I talked with the director of the current Washburn production, scholarship recipient Bella Martinez-Haskins. She is an enthusiastic senior who seems fearless in the face of difficulty. I watched as she directed the crew in rehearsal. They were in good spirits and confident leading into a week of public performances. I asked Martinez-Haskins about these difficulties.
“I’ve been fortunate enough to get a really great cast and great tech people to work with. They’ve made it really easy,” she said.
She stated that the actors do a great job handling the tough topics. They perform some of the more difficult scenes in a comedic way, while respectively adhering to the script. She expects their performance to elicit deep emotional connections with the audience.

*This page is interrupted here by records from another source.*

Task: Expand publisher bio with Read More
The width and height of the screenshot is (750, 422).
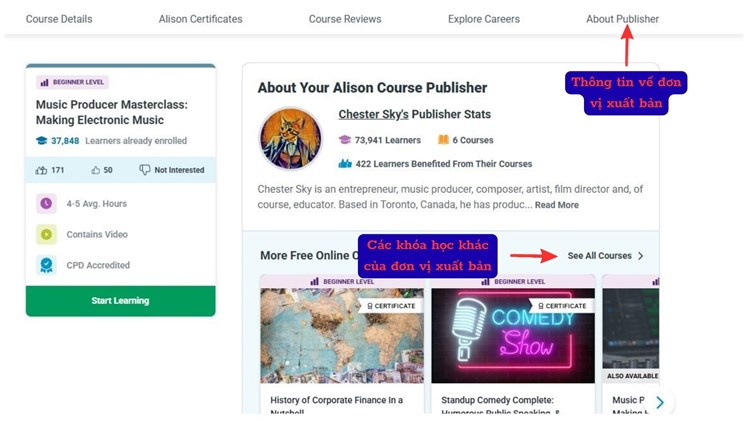Action: [556, 205]
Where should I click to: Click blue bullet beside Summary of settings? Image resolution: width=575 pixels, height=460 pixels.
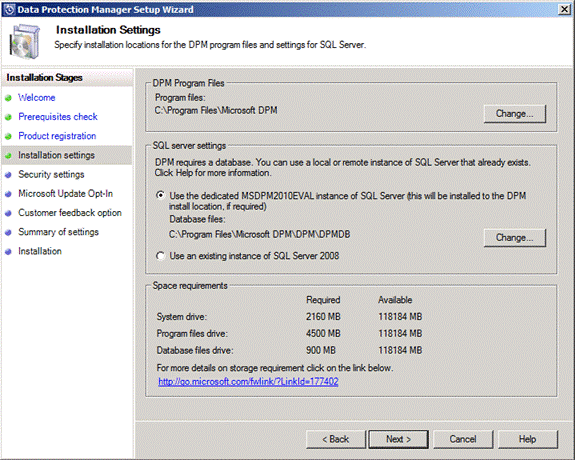click(x=8, y=232)
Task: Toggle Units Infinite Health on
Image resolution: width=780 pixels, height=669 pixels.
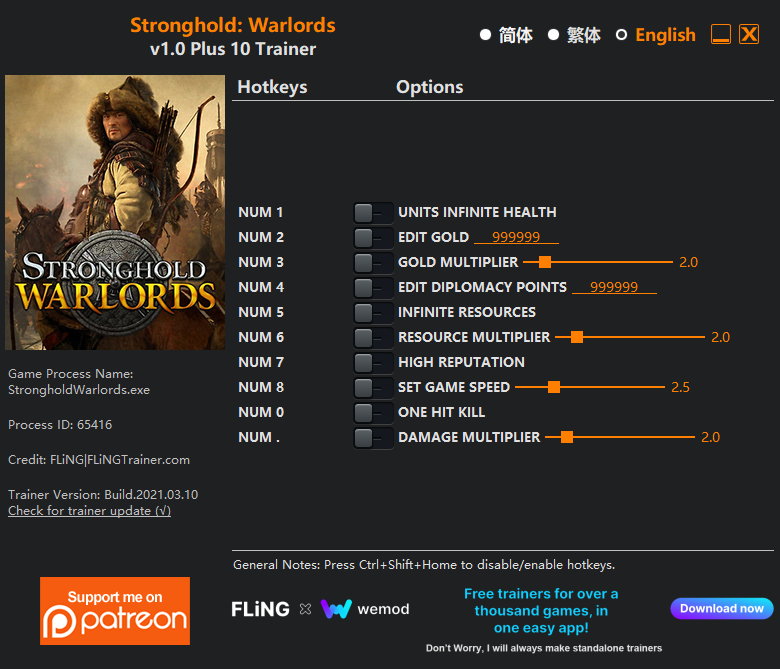Action: click(372, 212)
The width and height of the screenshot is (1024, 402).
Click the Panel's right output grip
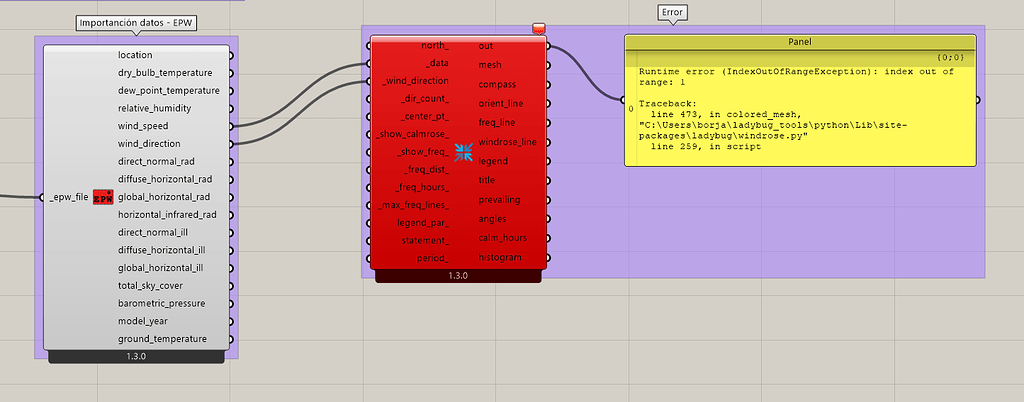tap(978, 100)
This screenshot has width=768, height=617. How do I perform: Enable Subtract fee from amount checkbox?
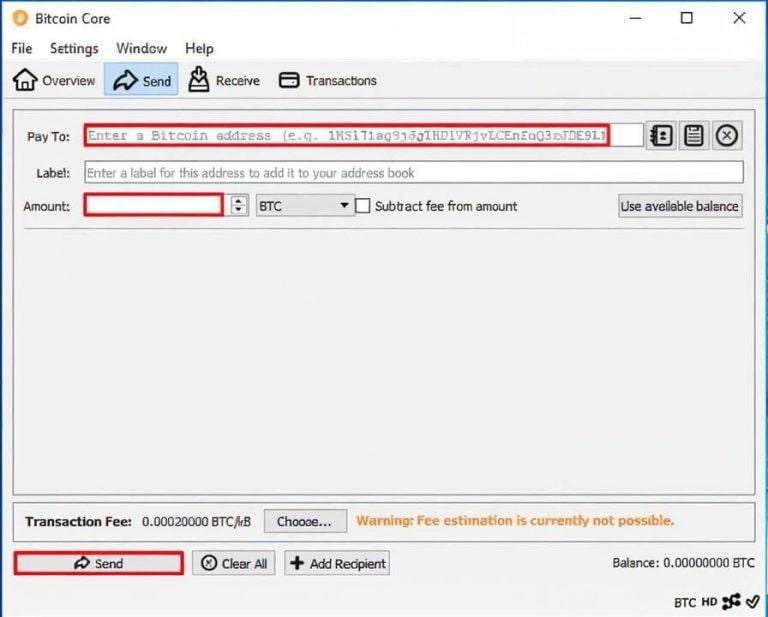click(x=363, y=206)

In scene two, four-year-old Lucy pretends to be on the phone with Mr. Marmalade while her babysitter Emily watches TV. Lucy tells him that her babysitter has a boyfriend. She pauses to ask Emily if she has had sex with him yet. Not waiting for an answer, she says into the phone, “She’s totally avoiding the question. Yeah, I bet she has too. She doesn’t look like a virgin.”
Soon after, Lucy discovers that one of her imaginary friends, in a fit of anger, has given the other a black eye. She wants to protect the victim, and tells him there is no excuse for such behavior, and threatens to call the police if she sees it happen again. Adults can learn things from any character here, no matter their age.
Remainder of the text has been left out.